Jul 15, 2022 • 27min
Rebecca Traister: Abortion, a case study in media disinterest
On this week’s Kicker, Rebecca Traister, a writer-at-large for New York Magazine and the Cut, and the author of “Good and Mad,” a book about the history and political power of women’s anger, sits down with Kyle Pope, editor and publisher of CJR. They discuss why the press seemed only willing to cover “medically chilling” abortion stories, and how to protect sources as abortion’s legal loopholes disappear.

Jun 27, 2022 • 21min
Justin Worland: Raising diverse voices on the climate crisis beat
Should climate crisis coverage focus on the danger at hand, or on optimism and solutions at work?

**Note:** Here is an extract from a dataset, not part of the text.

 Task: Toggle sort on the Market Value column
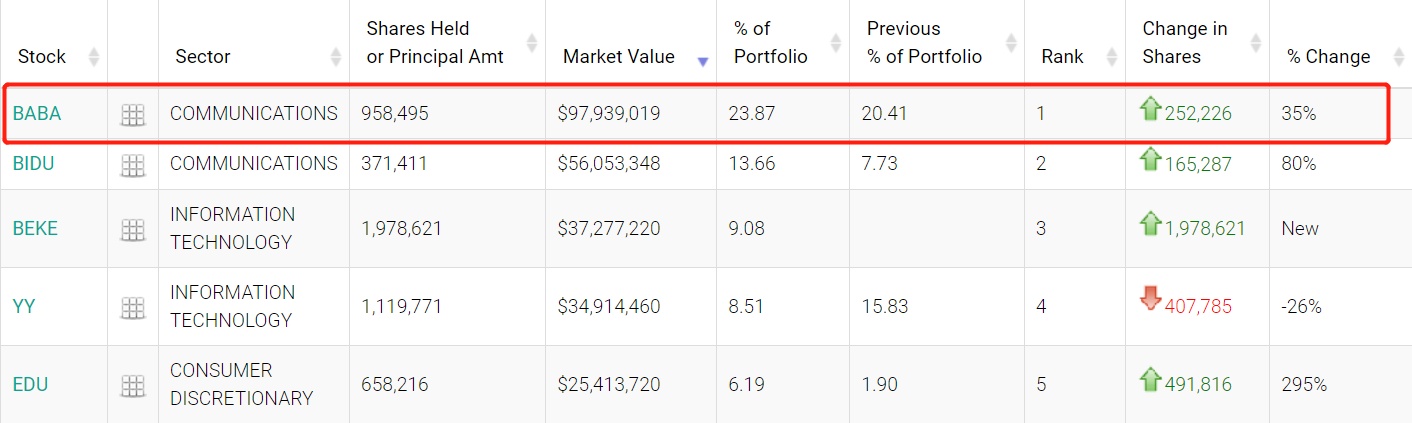[x=618, y=57]
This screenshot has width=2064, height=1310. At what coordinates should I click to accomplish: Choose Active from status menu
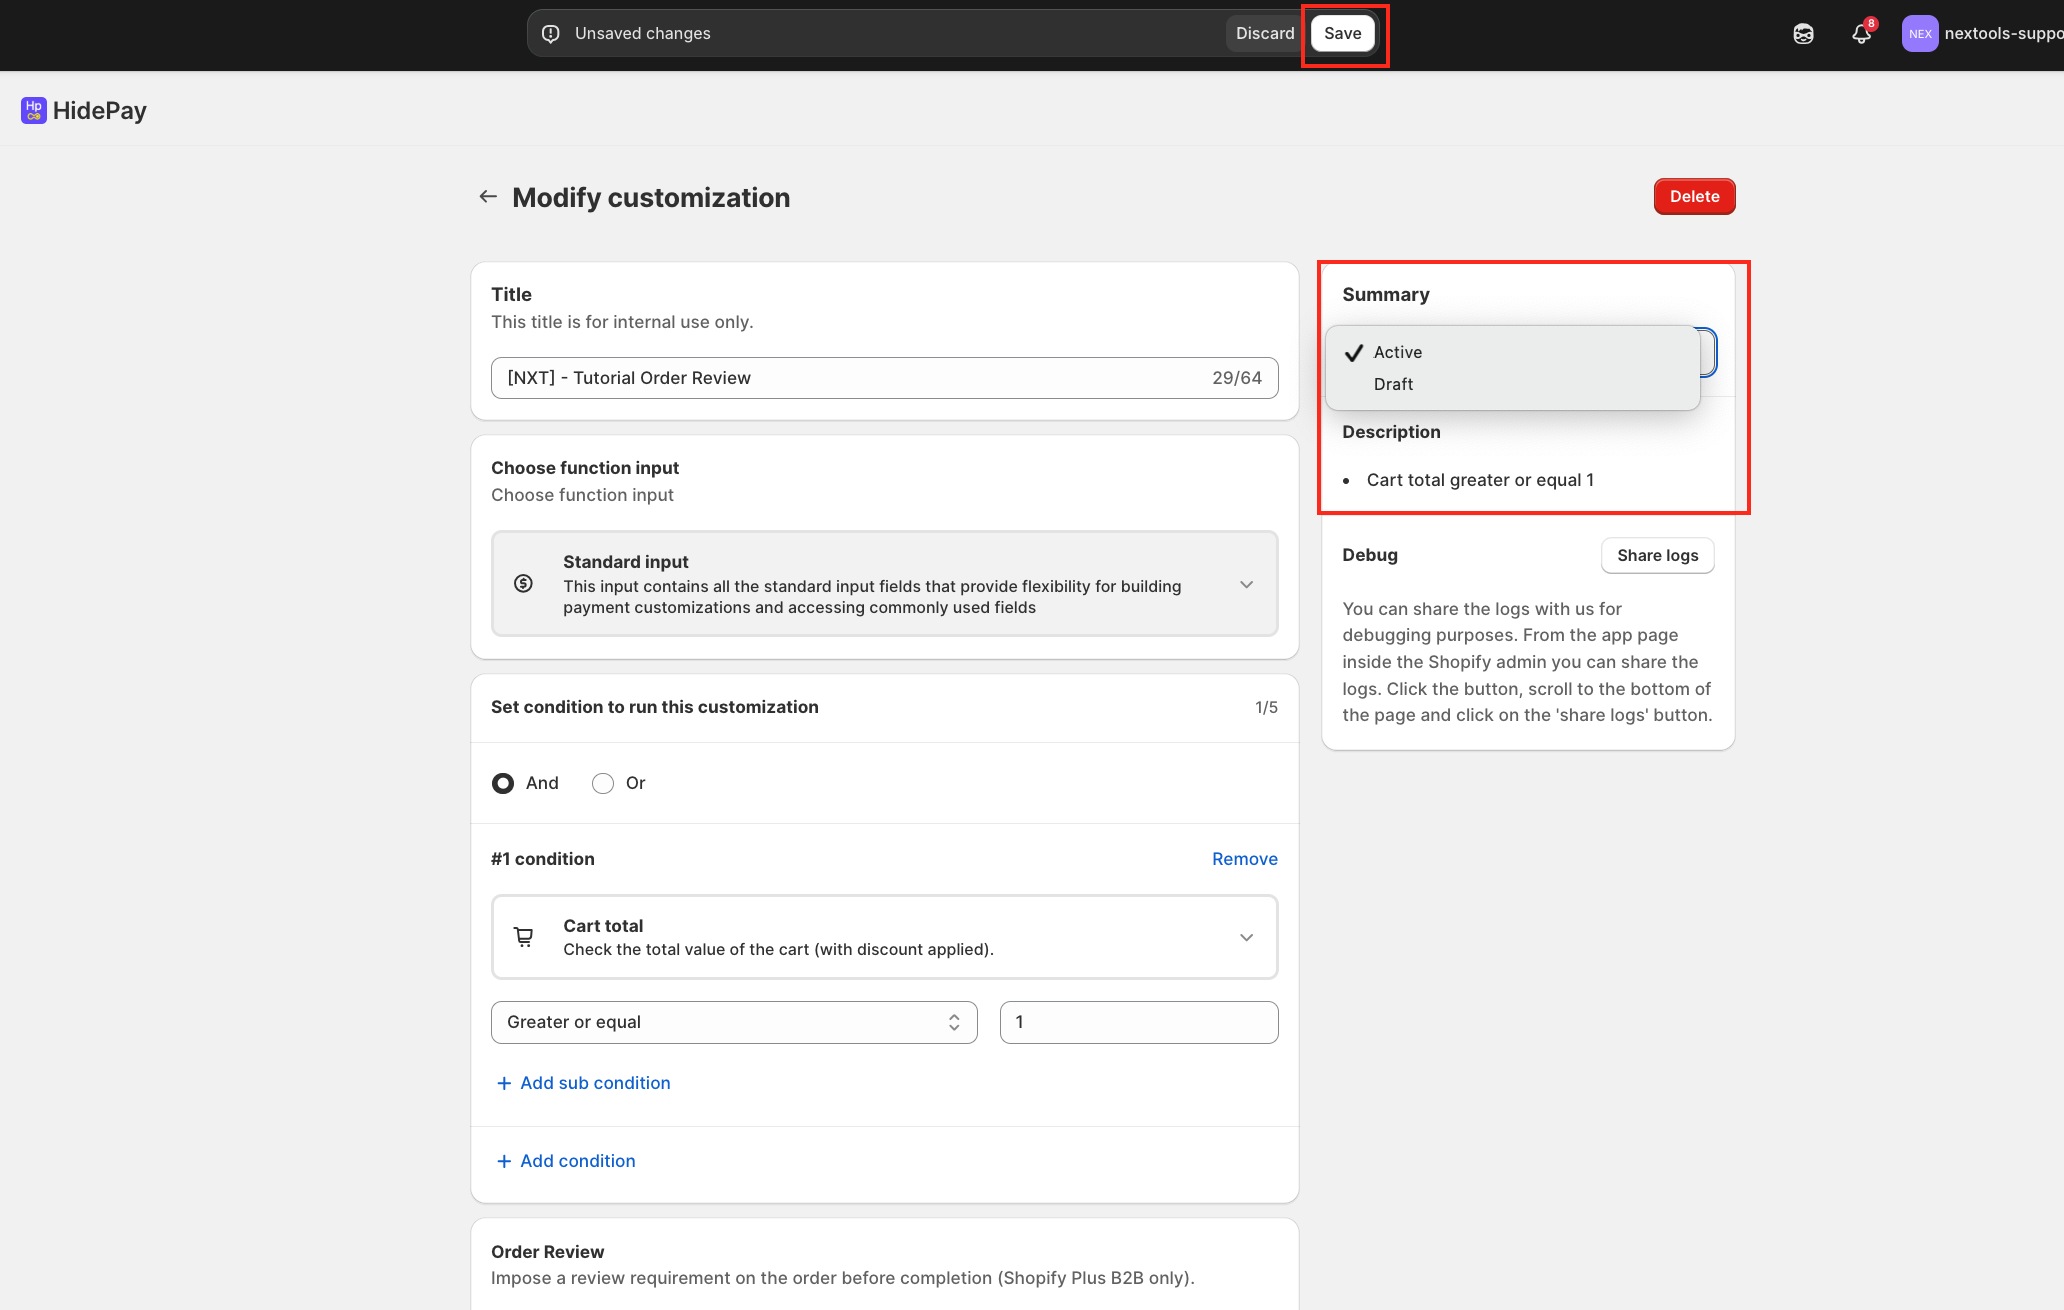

On what individuals can do, or industrial changes? As newsrooms struggle to reach a consensus, the Covering Climate Now Journalism Awards provide a model for impactful work.Justin Worland, senior correspondent at TIME, was just named CCN’s 2022 Journalist of the Year. On this week’s Kicker, Worland sits down with Kyle Pope, editor and publisher of CJR, to discuss his climate crisis coverage and The Uproot Project, his initiative to support environmental journalists of color.